Financial bonds are bonds issued by banks and non-bank financial institutions. Because banks and other financial institutions occupy a special position in a country's economy, the government has strict supervision over their operations, and the credit rating of financial bonds is usually higher than that of other non-financial institutions, so the default risk is relatively small and the security is high. Therefore, the interest rate of financial bonds is usually lower than that of ordinary corporate bonds, but higher than that of less risky national debt and bank savings deposits.

Corporate bonds refer to bonds issued by enterprises engaged in economic activities such as production, trade and transportation. At present, China's corporate bonds mainly include local corporate bonds, key corporate bonds, corporate bonds with interest coupons, corporate bonds with certificates of deposit, corporate bonds with product quotas and corporate short-term financing bonds.

On August 14, 2007, the CSRC promulgated and implemented the Pilot Measures for Corporate Bond Issuance, which marked the official launch of corporate bond issuance in China. Corporate bonds are currently bonds issued by listed companies. Corporate bonds are mainly audited by the National Development and Reform Commission, and corporate bonds are audited by the CSRC. Compared with corporate bonds, corporate bonds are more risky. Generally, listed companies have no credit rating, and bond investment mainly comes from credit risk. Therefore, in order to make up for the credit risk, the interest rate should be raised accordingly.

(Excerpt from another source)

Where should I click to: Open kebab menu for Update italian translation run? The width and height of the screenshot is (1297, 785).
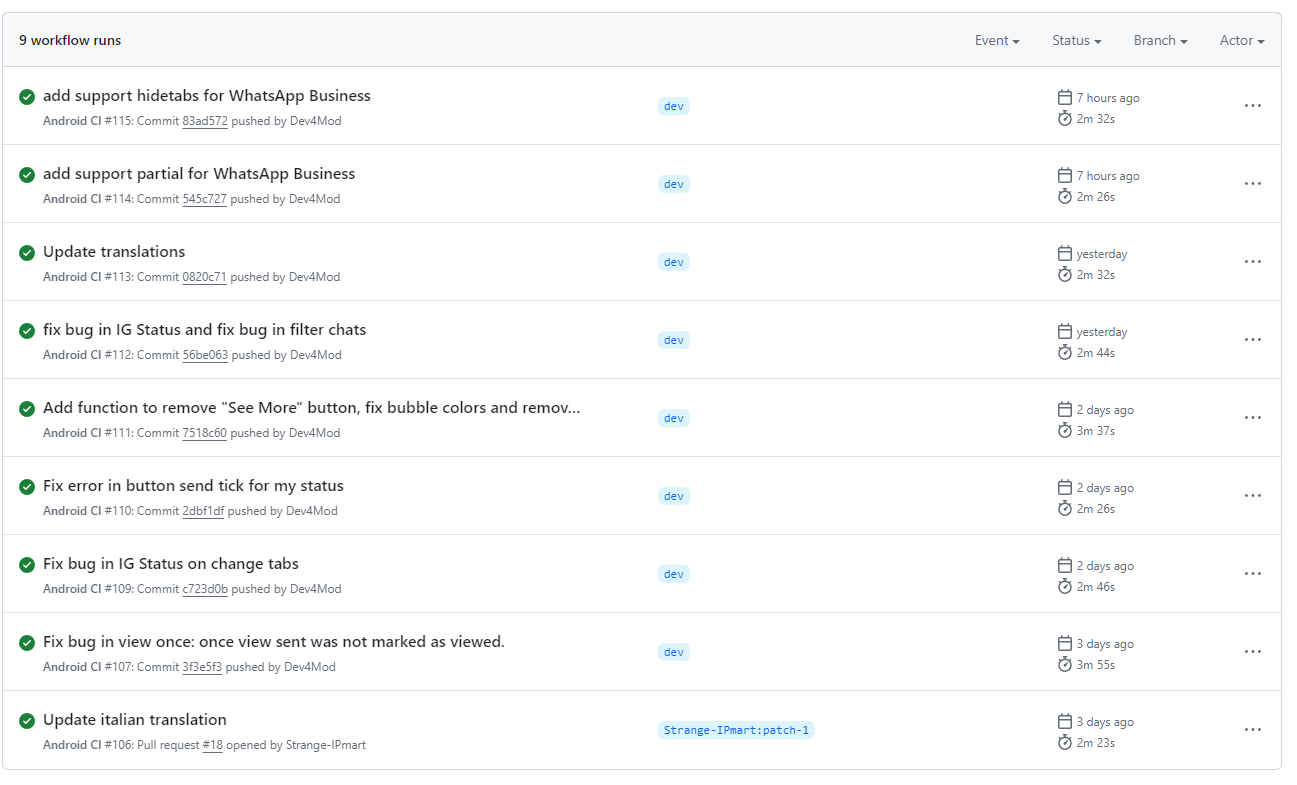[1252, 730]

Convertible bonds are short for convertible corporate bonds. It is a corporate bond that can be converted into common stock at a specific time and under specific conditions. Convertible bonds have the characteristics of both bonds and stocks, and are creditor's rights, equity and convertible. The holder of convertible bonds also has the right to sell the bonds back to the issuer under certain conditions, and the issuer also has the right to redeem the bonds under certain conditions. Double option is the most important financial feature of convertible corporate bonds, which limits the risks and returns of investors and issuers to a certain range and can be used to hedge stocks and obtain more certain returns.

Asset-backed securities and asset securitization are similar to the relationship between father and son, and are actually a way of asset securitization. Generally speaking, asset securitization refers to obtaining financing by issuing securities in the capital market and selling assets that lack liquidity but have predictable returns, so as to maximize asset liquidity. The payment of asset-backed securities basically comes from the cash flow generated by the asset pool that supports the securities. The time to pay the principal in asset securitization often depends on the time involved in recovering the principal. The inherent unpredictability of the time to recover the principal and the corresponding time to pay the principal of asset-backed securities is a main feature that distinguishes asset-backed securities from other bonds.